Nilüfer Belediyesi'nin düzenlediği 'Edebi Kazılar' söyleşisinin bu ayki konuğu yazar Pınar Kür oldu. Kütüphane Müdürlüğü'nün Akkılıç Kütüphanesi'nde düzenlediği söyleşi büyük ilgi gördü. Nilüfer Belediye Meclisi üyesi Pınar Göz'ün de katıldığı söyleşinin moderatörlüğünü Can Yayınları Yönetmeni Sırma Köksal yaptı. Pınar Kür, salonu dolduran okurlarıyla 'Sadık Bey' isimli kitabı üzerine keyifli bir söyleşi gerçekleştirdi.

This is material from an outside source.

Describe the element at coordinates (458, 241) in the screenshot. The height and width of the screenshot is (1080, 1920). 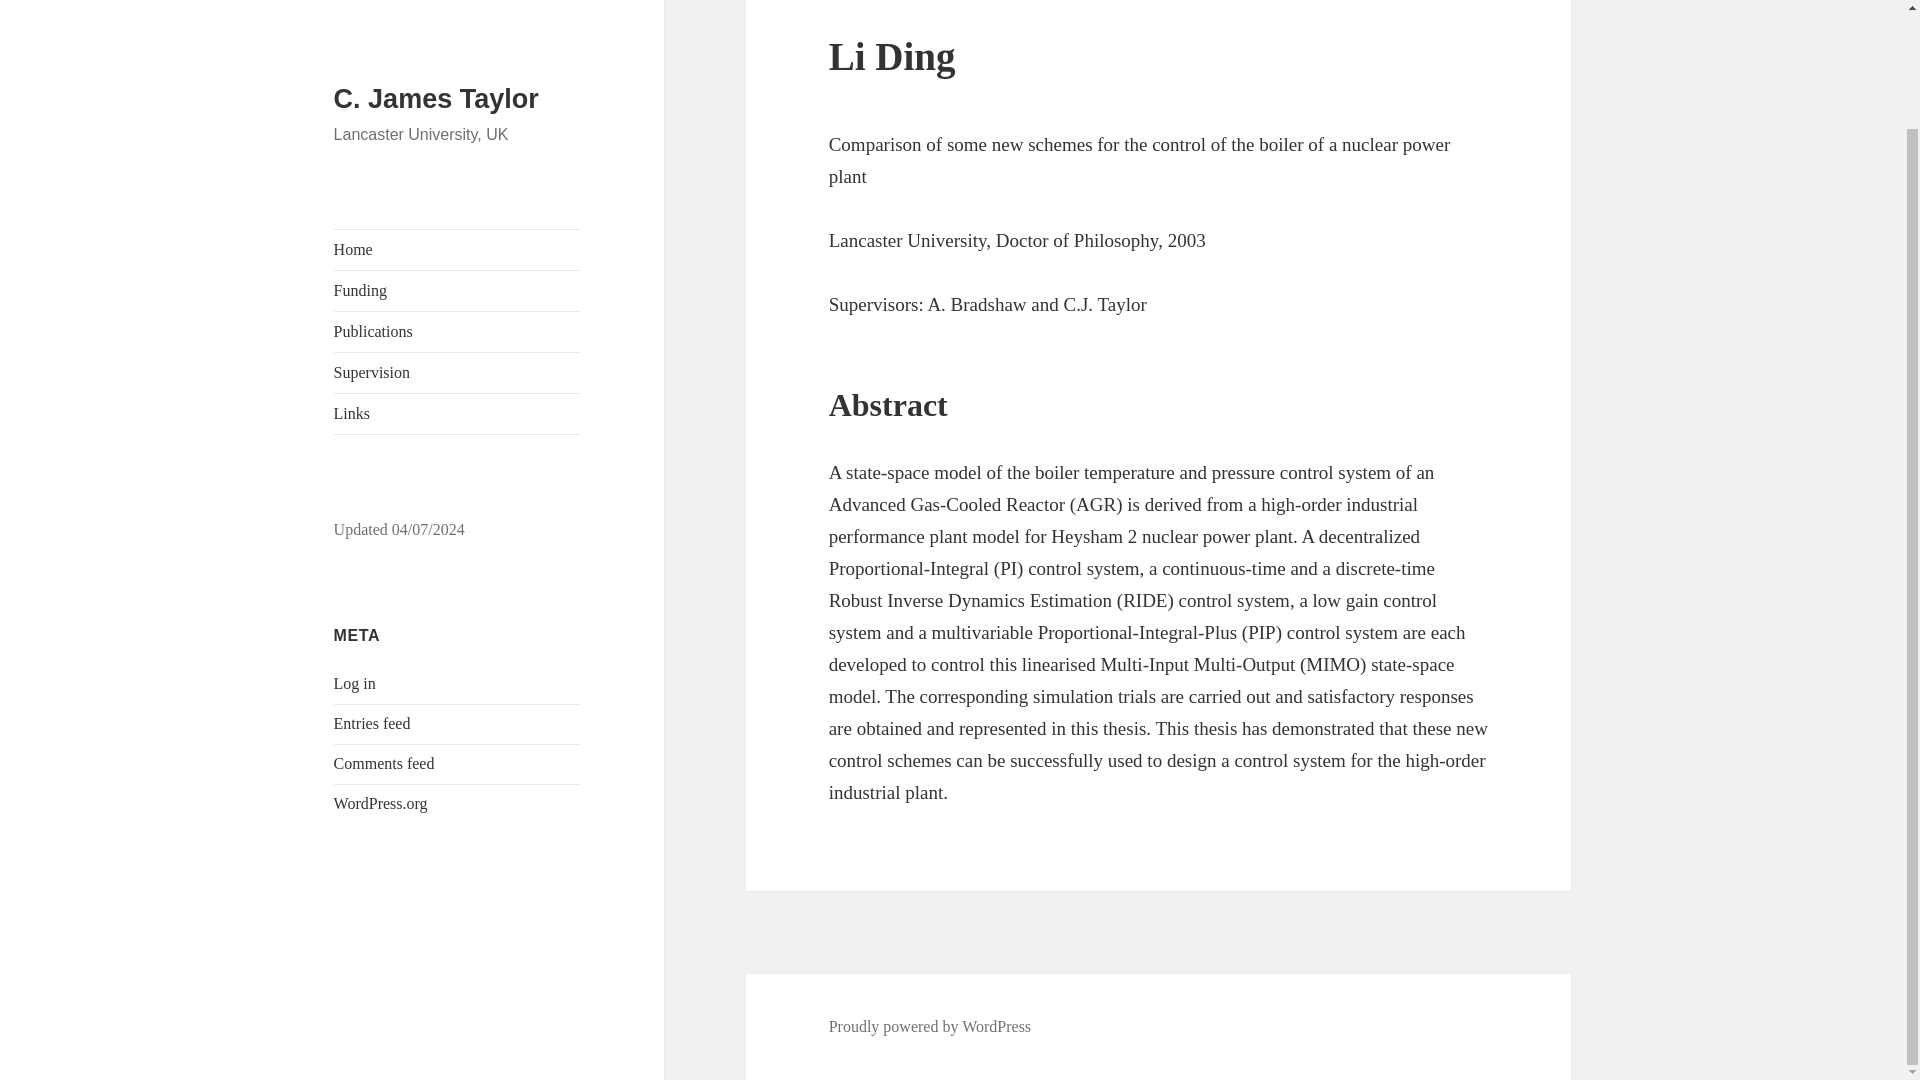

Sırma Köksal'ın, kitaplarına ilişkin "Önceleri hayatı kurmaya yönelik kitaplar yazdınız ancak son kitabınız 'Sadık Bey'de hayatı kurmamayı anlattınız" şeklindeki yorumuna Pınar Kür şöyle yanıt verdi
"Bu durum, kitapları yazma yaşıma bağlı. Önceleri geleceğe umut vererek yazdım. Benim kitaplarımda mutlu son yoktur. Bunun nedeni de mutlu hikayenin olmamasıdır. Mutlu biten filmleri, hikayeleri görüyoruz. Acıyla başlıyor, mutlu son buluyor. Bunlar akılda kalmıyor ama. Edebiyatın kalıcı bir özelliği vardır. Genellikle mutsuzlukla biter. Geleceği kurma çabasını mutlu olduğum zamanlarda yazdım. Gençliğimde Paris'te doktora yaptım. Orada kendime bir hayat kurabilirdim. Ben Türkiye'ye, ülkeme gelip devrimci tiyatro yapmak istedim. Ama 12 Mart darbesi oldu. Ardından 12 Eylül Askeri darbesi oldu. Şimdi de referandum oldu. Biz buraya geldiğimiz anki umudumuzu kaybettik. Umutlu gelecek kurgusundan, umutsuzluk kurgusuna düştük. İşte nedenleri bunlar."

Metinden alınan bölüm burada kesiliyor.